== Record excerpts ==

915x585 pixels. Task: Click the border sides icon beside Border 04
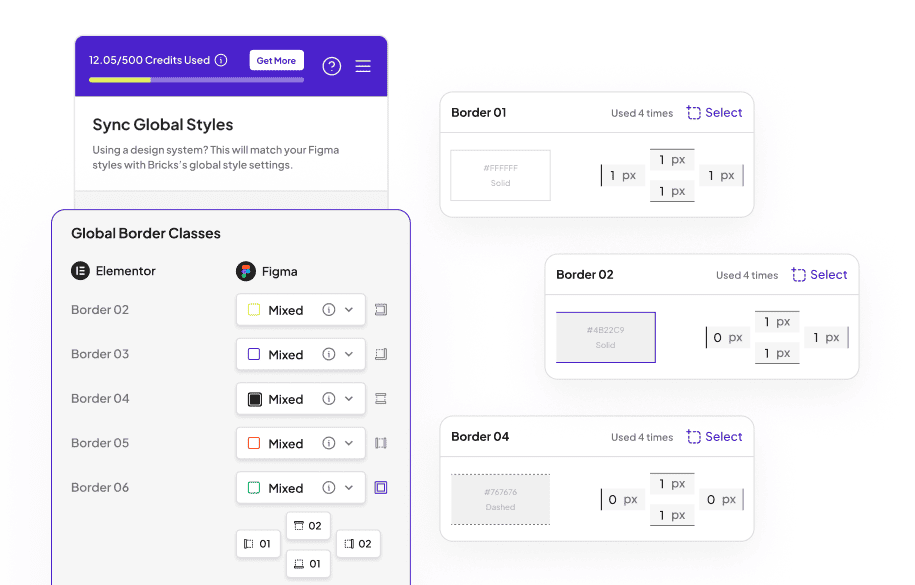click(380, 399)
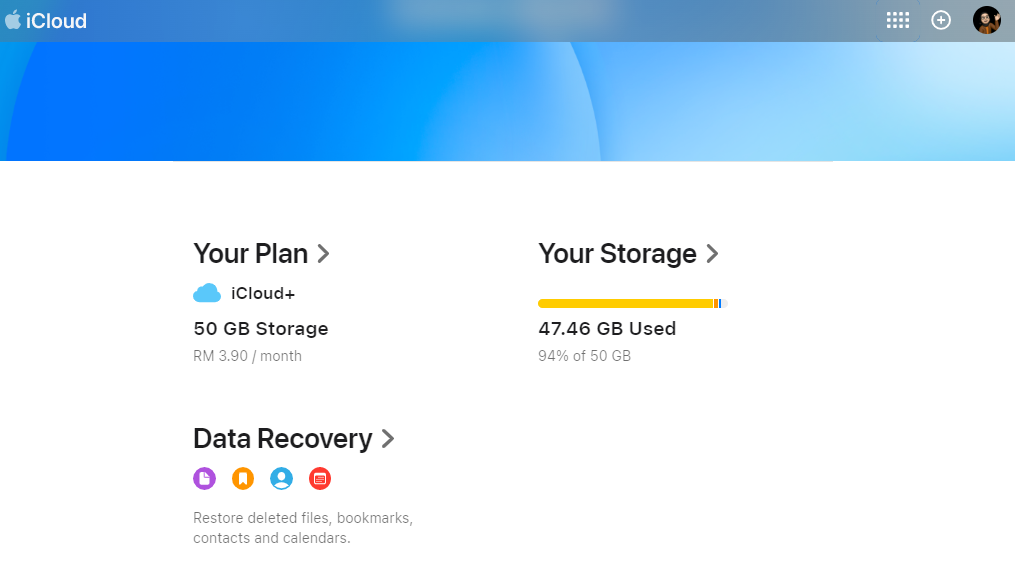Image resolution: width=1015 pixels, height=571 pixels.
Task: Click the blue iCloud+ cloud icon
Action: pos(207,293)
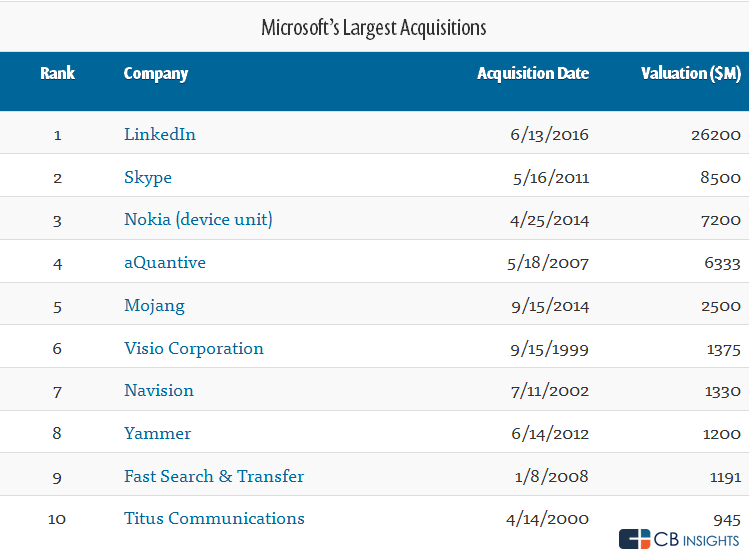
Task: Sort by the Rank column header
Action: (x=57, y=73)
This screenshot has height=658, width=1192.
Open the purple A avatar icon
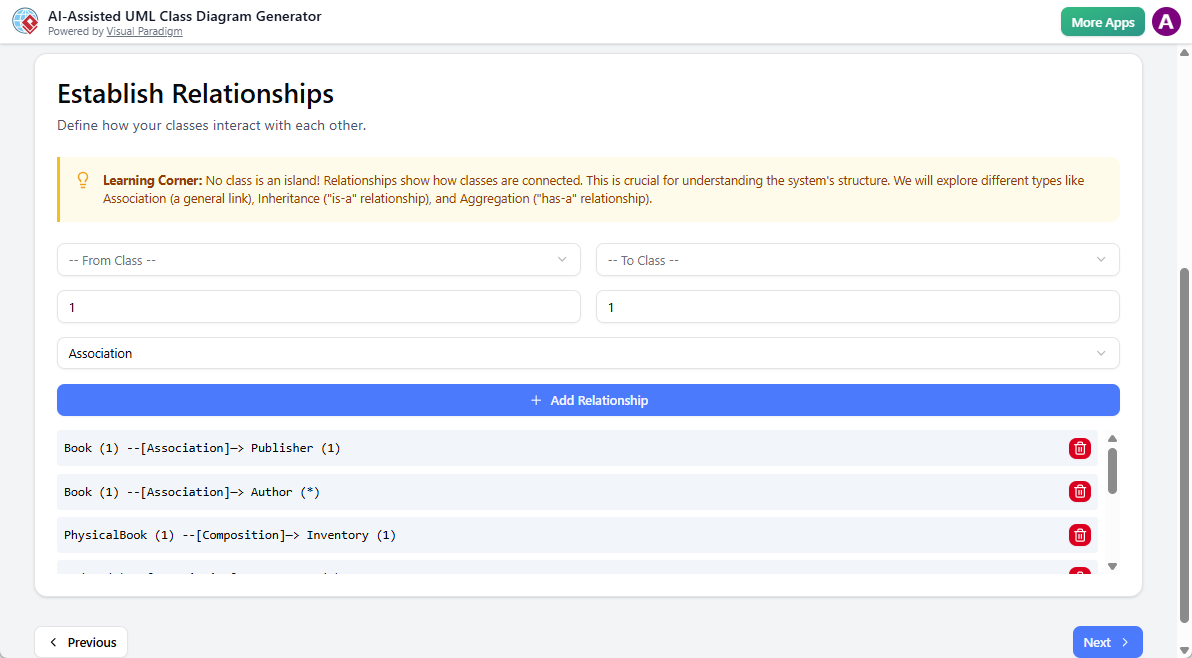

===

Assignment: Please set down each line of the listing above word for word, skipping any pictures.

Solution below:
915x585 pixels. Task: Click the border sides icon beside Border 04
click(380, 399)
Image resolution: width=1015 pixels, height=571 pixels.
Task: Click the blue iCloud+ cloud icon
Action: pos(207,293)
Task: Sort by the Rank column header
Action: (x=57, y=73)
This screenshot has height=658, width=1192.
Open the purple A avatar icon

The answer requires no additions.